Jesus willingly goes into life-threatening danger. Sirach 12 says, “Nobody pities the snake charmers who get bitten or those who go near beasts, and nobody will feel sorry for you if you run around with sinners and get involved in their wrongdoing” (v. 13-14). But all this Jesus does, because the promise is for salvation.
 
The promise from God is a covenant from God to let the beasts lie down in safety (Hos 2:18). The promise from God is that there will be water and bread and wine in the desert and no beast shall go near to destroy (Isa 35:9). The promise is not to destroy the beasts, but to turn their hearts, for the Lord will not remember old sin, because He is doing a new thing (Isa 43:18-19).
 
That New Thing is resurrection and regeneration. The beast in us is sin, and death, and the power of the devil. Yet, our sinful selves are spoken to, by God, and by hearing, receive Faith. So it comes to pass that beasts do honor and praise God by heeding His call to gather and eat and drink.
 
He says in Isaiah 56, “The Lord God, who gathers the outcasts of Israel, says, ‘Yet I will gather to  Him others besides those who are gathered to him.
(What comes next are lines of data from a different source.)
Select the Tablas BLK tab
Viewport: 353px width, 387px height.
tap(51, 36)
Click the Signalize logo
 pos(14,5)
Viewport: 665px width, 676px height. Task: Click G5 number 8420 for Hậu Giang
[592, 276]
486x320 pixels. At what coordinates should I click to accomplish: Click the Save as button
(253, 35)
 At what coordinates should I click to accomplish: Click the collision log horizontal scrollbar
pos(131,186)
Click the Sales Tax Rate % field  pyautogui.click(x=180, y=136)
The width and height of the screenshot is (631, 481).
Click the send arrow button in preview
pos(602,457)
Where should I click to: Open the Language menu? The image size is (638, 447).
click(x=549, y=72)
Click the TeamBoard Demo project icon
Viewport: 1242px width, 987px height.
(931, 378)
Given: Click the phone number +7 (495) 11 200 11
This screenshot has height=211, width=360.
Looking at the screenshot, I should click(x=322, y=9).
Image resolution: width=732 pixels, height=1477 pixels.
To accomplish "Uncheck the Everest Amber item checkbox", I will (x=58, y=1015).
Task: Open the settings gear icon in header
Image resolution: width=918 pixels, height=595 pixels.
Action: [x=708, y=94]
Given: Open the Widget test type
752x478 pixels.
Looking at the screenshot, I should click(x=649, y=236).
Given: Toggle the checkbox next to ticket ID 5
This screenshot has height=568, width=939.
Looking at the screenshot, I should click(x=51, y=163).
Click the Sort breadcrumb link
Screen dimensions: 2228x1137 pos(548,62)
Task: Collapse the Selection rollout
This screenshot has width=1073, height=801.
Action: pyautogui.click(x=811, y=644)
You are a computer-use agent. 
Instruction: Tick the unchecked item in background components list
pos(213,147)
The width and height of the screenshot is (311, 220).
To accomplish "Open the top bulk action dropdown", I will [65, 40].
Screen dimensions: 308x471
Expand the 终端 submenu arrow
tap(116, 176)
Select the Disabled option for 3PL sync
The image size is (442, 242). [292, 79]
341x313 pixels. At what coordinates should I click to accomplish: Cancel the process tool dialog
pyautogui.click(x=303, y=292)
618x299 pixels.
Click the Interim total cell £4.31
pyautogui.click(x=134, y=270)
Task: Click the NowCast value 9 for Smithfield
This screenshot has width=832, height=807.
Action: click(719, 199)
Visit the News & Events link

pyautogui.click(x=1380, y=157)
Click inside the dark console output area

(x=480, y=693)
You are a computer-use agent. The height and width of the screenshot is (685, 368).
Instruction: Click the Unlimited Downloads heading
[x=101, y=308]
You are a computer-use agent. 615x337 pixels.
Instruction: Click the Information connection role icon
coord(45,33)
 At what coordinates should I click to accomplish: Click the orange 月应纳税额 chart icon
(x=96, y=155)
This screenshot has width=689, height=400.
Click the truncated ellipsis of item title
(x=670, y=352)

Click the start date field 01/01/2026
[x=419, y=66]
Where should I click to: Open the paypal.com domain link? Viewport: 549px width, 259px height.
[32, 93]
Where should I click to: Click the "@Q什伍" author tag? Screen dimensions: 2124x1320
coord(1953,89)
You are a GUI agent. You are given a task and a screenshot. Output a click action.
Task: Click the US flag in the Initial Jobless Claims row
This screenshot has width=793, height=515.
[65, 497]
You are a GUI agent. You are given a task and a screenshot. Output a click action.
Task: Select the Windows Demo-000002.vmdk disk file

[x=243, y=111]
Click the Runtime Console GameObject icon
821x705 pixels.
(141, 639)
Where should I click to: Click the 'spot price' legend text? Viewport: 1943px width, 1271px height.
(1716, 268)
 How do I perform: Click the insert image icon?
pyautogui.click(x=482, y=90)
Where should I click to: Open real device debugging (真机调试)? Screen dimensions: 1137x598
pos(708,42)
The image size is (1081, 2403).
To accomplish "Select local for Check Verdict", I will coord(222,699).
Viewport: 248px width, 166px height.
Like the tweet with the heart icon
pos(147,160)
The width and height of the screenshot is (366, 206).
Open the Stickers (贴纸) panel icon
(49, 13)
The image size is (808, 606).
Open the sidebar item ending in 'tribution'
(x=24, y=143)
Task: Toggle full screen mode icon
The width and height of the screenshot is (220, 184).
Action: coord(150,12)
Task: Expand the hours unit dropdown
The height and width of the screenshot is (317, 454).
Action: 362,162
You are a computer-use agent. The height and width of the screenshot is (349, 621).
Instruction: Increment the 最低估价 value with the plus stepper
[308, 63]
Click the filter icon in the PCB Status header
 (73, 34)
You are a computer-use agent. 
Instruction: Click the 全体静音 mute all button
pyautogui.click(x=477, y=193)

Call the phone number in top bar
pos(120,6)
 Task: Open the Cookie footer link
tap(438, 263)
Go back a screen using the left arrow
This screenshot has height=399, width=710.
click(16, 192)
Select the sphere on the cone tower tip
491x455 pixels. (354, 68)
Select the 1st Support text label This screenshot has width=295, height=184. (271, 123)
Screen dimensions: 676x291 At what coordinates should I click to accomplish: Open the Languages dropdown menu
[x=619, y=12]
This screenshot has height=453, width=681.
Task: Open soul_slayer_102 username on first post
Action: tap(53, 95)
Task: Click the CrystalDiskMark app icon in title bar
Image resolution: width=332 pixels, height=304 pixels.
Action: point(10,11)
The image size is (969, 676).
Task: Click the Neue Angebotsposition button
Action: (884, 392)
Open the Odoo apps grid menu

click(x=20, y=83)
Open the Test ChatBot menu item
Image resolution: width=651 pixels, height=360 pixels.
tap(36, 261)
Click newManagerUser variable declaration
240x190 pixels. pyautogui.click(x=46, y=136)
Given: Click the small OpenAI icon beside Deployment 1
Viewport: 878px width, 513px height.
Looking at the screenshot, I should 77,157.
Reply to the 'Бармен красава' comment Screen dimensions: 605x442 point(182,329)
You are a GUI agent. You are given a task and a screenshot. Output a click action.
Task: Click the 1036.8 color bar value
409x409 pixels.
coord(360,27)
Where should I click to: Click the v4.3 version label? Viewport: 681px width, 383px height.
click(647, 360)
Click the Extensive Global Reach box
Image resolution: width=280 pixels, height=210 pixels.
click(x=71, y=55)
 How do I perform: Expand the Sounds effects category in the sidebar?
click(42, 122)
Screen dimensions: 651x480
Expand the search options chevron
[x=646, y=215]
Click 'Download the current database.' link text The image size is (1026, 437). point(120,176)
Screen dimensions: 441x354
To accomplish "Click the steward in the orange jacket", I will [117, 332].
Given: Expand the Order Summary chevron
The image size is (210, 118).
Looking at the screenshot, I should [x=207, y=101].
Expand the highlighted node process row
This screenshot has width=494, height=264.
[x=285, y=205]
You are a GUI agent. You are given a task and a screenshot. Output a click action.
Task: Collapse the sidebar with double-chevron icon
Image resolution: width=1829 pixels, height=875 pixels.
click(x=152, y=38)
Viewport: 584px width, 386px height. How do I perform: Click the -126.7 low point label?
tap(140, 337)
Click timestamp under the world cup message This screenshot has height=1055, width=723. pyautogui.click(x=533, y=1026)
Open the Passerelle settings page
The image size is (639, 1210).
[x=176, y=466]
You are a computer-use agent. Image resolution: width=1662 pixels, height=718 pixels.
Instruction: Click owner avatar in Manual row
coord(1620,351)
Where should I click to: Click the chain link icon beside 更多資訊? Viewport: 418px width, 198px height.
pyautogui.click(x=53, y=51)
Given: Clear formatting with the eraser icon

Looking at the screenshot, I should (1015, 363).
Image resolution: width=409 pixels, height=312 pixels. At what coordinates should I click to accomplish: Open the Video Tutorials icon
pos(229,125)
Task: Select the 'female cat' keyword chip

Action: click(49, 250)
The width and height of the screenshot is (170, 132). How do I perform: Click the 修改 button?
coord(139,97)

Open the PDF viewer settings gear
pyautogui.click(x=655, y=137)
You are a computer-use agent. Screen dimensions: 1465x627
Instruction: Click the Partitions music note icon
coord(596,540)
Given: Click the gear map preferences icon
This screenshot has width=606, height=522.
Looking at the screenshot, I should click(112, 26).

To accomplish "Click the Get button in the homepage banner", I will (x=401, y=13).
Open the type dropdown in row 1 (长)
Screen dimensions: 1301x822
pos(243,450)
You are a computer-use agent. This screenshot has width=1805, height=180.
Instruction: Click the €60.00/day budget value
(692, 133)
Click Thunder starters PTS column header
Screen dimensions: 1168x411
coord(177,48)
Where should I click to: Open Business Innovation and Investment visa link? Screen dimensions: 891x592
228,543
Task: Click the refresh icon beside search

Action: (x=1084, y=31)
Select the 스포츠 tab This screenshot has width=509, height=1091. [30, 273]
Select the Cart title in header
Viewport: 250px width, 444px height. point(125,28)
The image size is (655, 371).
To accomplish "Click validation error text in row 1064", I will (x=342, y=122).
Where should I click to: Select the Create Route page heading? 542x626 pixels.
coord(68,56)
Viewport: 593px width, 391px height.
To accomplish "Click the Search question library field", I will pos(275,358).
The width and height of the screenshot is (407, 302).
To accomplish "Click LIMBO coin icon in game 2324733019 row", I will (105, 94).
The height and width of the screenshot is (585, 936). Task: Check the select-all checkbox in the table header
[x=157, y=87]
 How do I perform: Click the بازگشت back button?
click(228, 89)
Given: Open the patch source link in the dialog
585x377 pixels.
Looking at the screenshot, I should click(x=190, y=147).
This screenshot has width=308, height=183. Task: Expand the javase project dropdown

All you beasts of the field, come to eat,
All you beasts in the forest” (v.8-9)
 
And:
“Assemble yourselves and come; Gather together from all sides to My sacrificial meal which I am sacrificing for you, a great sacrificial meal on the mountains of Israel, that you may eat flesh and drink blood” (Ez 39:17).
 
For when the Root of Jesse comes to complete His Work on the cross, the wild beasts shall lie down with the Lamb of God, in the forgiveness of their sins (Isa 11:1-6). 
 
To sum up: in the first sense, part of what Jesus does in conquering sin, death, and the devil is that He restores all Creation. The wild beasts of the desert that used to be a threat will be good, once again. Their habitat will produce life. This extends to all of creation. What used to kill will no longer. What used to be harsh will now be pleasant.
 
In the second sense, Jesus regenerates us, not into being human again, but into Divine humans, assumed into God. That is, joined to Him forever in holy Baptism. He gives us His Holy Spirit so that we remember we are His creation as He said, that we remember our original sin, and that we remember that we have been raised to new life, for Good.
 
For if God so cares for and feeds even the wild beasts, even in His own Temptation, then how much more does He care for and feed you His Body and Blood, O Little Flock! For perhaps once you were called beasts, but now you are sons of God.